Beginning this month, HarperCollins is featuring the best of their nonfiction books and authors in the new group Bright Ideas from Bestselling Authors. Bright Ideas will introduce you to at least two new authors each month, and here's the best part: we're giving away free copies of each book to members interested in writing book reviews!
In September, Bright Ideas will offer Gather members the chance to see how the ordinary may be extraordinary. Punk Rock Dad, by Jim Lindberg, reveals the juxtaposition between his life as a father who arranges play dates and washes the dishes, and his life as lead vocalist and guitarist in a punk band. Remember Me, by Lisa Takeuchi Cullen, explores how modern-day Americans are transforming funeral practices from mundane to exotic.
Request a copy by sending me a message with your mailing address and interest in writing a review, with "Book Request" written in the subject line. Please note that only writers who agree to review the book will be selected. Quantities are limited.

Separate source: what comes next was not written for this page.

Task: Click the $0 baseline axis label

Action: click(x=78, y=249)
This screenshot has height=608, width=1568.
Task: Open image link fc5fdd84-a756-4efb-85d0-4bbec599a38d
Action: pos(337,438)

Please don’t list personal information, such as your home address, in the comment thread. Send a message directly to me instead! :-)
About the books:
Punk Rock Dad:
Jim Lindberg is a Punk Rock Dad. When he drives his kids to school in the morning, they listen to the Ramones, the Clash, or the Descendents—and that's it. They can listen to Britney and Justin on their own time. Jim goes to soccer games, dance rehearsals, and piano recitals like all the other dads, but when he feels the need, he also goes to punk shows, runs into the slam pit, and comes home bruised and beaten . . . but somehow feeling strangely better. While the other dads dye their hair brown to cover the gray, Jim occasionally dyes his blue or green. He makes his daughters' lunches, kisses their boo-boos, and tucks them in at night—and then goes into the garage and plays Black Flag and Minor Threat songs at a criminal volume. He pays his taxes, votes in all the presidential and gubernatorial elections, serves on jury duty, and reserves the right to believe that there is a vast Right Wing Conspiracy—and that the head of the P.T.A. is possibly in on it. He is a Punk Rock Dad.
Cullen has created a humorous and poignant chronicle of her travels around the country to discover how Americans -- baby boomers, in particular -- are reinventing the rites of dying. What she discovered is that the people who reinvented youth, redefined careers, and reconceived middle age have created a new attitude toward the afterlife. They no longer want to take death lying down; instead, they're taking their demise into their own hands and planning the after-party.